Congressional leaders are also concerned that the Treasury might simply choose not to enforce the rules or be unwilling to impose financial penalties that could further weaken a firm and send the economy deeper into a tailspin.

The Bush administration at first opposed any restrictions on executive pay, congressional aides said. The original three-page bailout proposal presented to lawmakers in September contained no mention of such limits. "Treasury was pretty clear that they thought doing this exec-comp stuff would limit the effectiveness of the program," said a Democratic congressional aide involved in the negotiations, who, like others interviewed for this story, spoke on condition of anonymity. "They felt companies might not take part if we put in these rules."

Congressional leaders disagreed. By the morning of Saturday, Sept. 27, the final day of marathon negotiations on the bill, draft language relating to taxes and containing the enforcement provision applied to all companies participating in the bailout programs, Democratic and Republican congressional aides said. But then Treasury Secretary Henry M. Paulson Jr. and his deputies began pushing for the compensation rules to differentiate between companies whose assets are purchased at auction and those whose assets or equity are purchased directly by the government, the aides said.

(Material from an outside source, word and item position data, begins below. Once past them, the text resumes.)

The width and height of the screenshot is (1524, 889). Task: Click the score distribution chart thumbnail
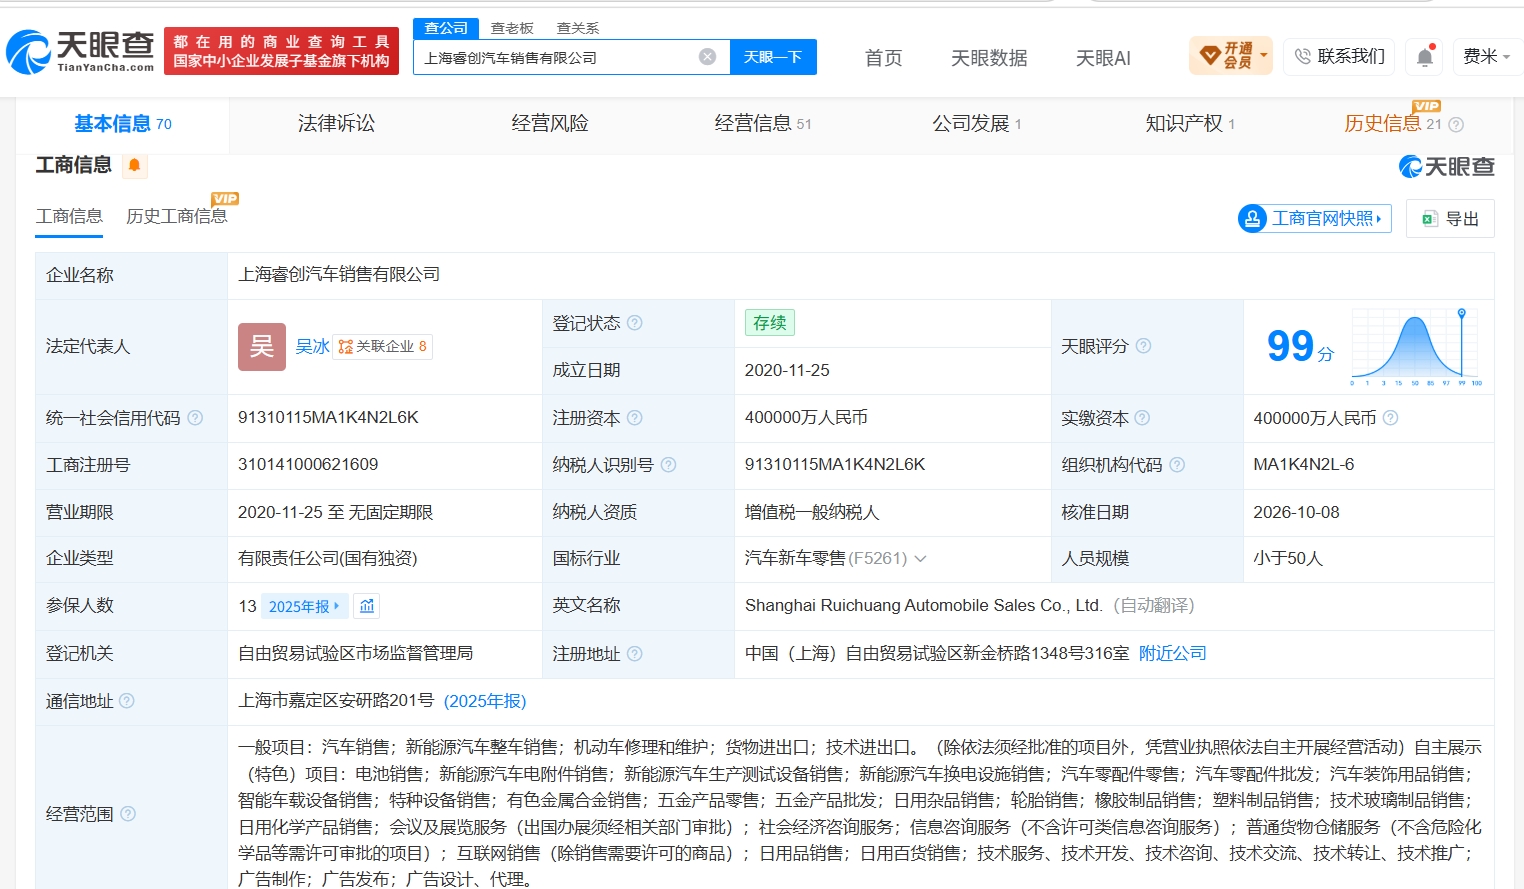tap(1417, 347)
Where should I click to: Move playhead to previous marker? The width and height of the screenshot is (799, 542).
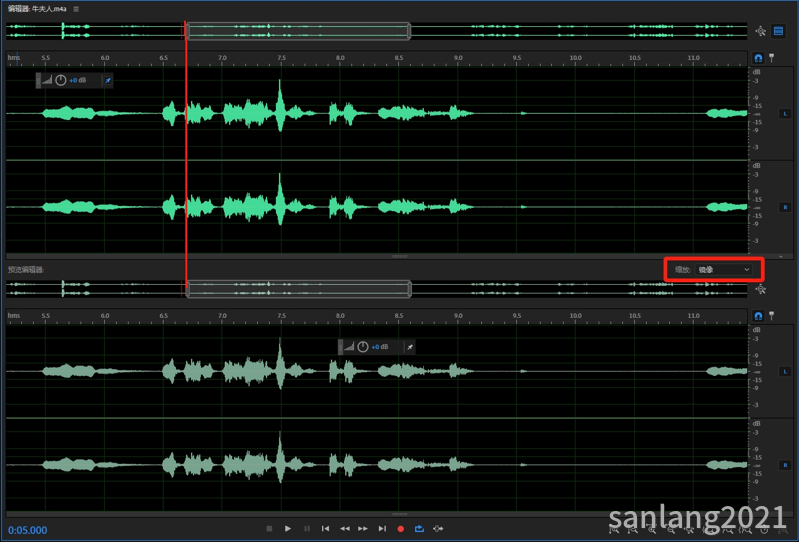[325, 528]
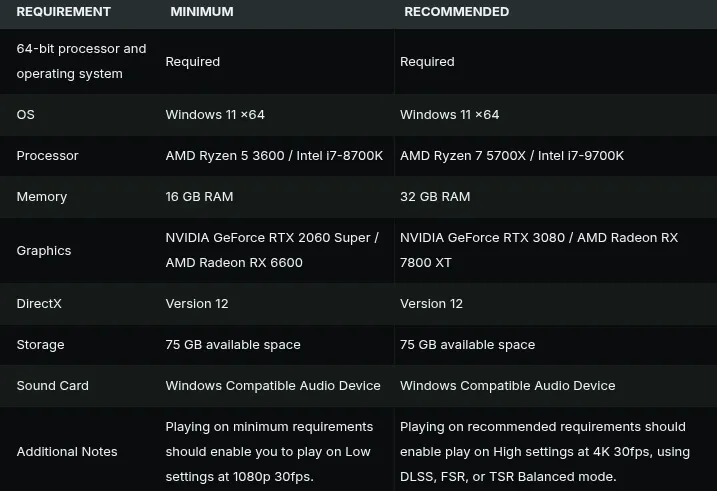Select the RTX 3080 recommended graphics cell
717x491 pixels.
[x=539, y=250]
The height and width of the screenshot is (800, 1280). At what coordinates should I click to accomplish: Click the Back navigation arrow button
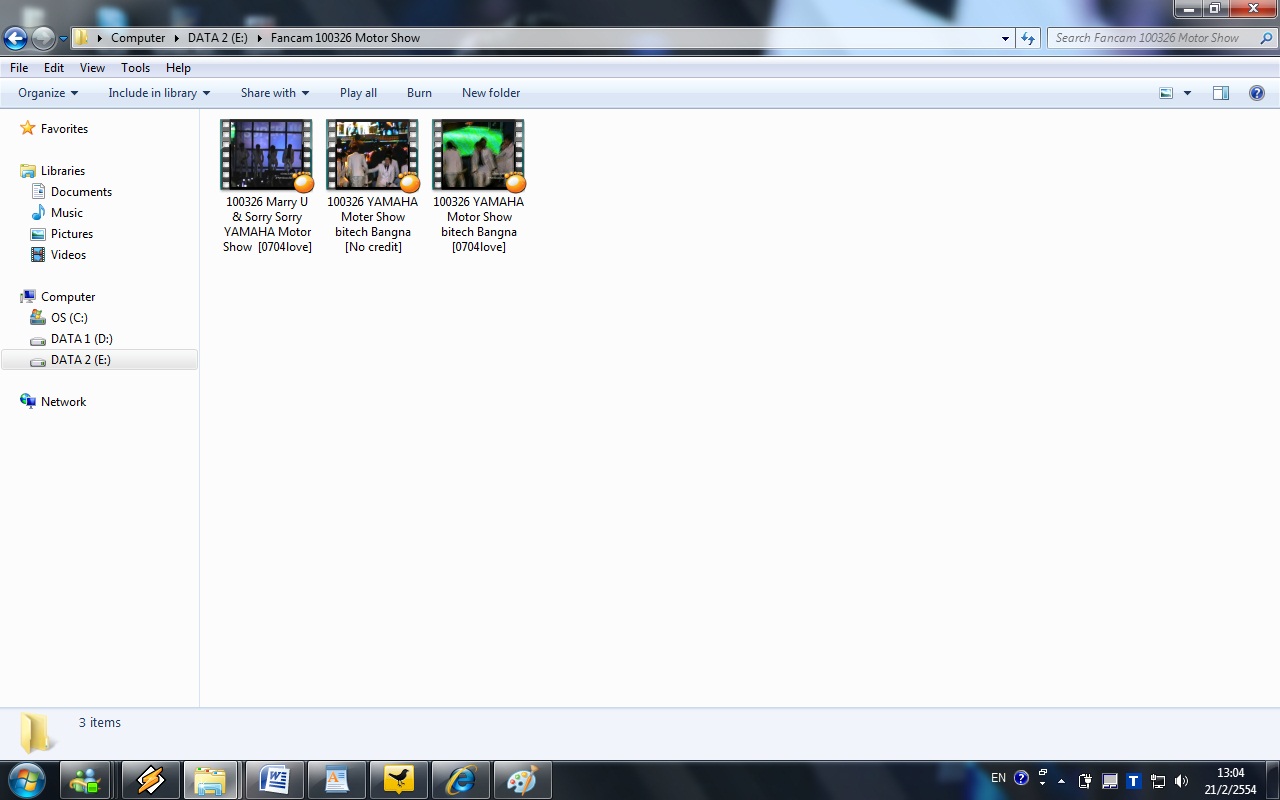15,39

Congressional leaders from both parties thought Paulson wanted the distinction for extraordinary cases like American International Group, which the government seized in September. He wanted to be able to push executives out of companies that the government controlled and have the flexibility to bring in strong new executives, said one senior congressional aide.

"The argument that they were making at the time is that the direct investment was going to be used only in circumstances where the company was AIGed, so to speak," said a senior Democratic congressional aide.

Davis, the Treasury spokeswoman, confirmed that the Treasury pushed to place fewer restrictions on executives at companies receiving capital infusions, but she gave a different explanation. She said many of those firms are more stable and are being encouraged to participate in the bailout to strengthen the overall system. "The provisions for failing institutions should come with more onerous conditions than those for healthy institutions whose participation benefits the entire system," she said.

Lawmakers agreed to the Treasury's request that the measure apply only to executives at companies whose assets were bought by the government through auctions. In the executive-compensation tax section, a new sentence saying that eventually was inserted.

Meanwhile, Paulson repeatedly told lawmakers that he did not plan to use bailout funds to inject capital directly into financial institutions. Privately, however, his staff was developing plans to do just that, Paulson acknowledged in an interview.

Although lawmakers hailed the rules as unprecedented new limits on executive pay, several were unhappy that the law was not stricter.

Under pressure from Congress, the Treasury issued regulations in October on executive compensation and applied the tax-deduction limits to all companies receiving bailout funds, although the legislation did not require it for firms that received direct capital injections. But the Treasury failed to issue guidelines requiring the IRS or any other agency to enforce the rules, and it also failed to explain how the restrictions would be enforced.

The Treasury's regulations also instructed firms to disclose more compensation information to the Securities and Exchange Commission. But officials at the SEC do not think they have the authority to force companies to disclose the kind of pay information required by the bailout law, according to people familiar with the matter, though they hope companies will cooperate. John Nester, an SEC spokesman, declined to comment.

Senators on the Finance Committee have expressed concern to Paulson and are now considering whether they should amend the law to apply the enforcement mechanism to all firms participating in the bailout.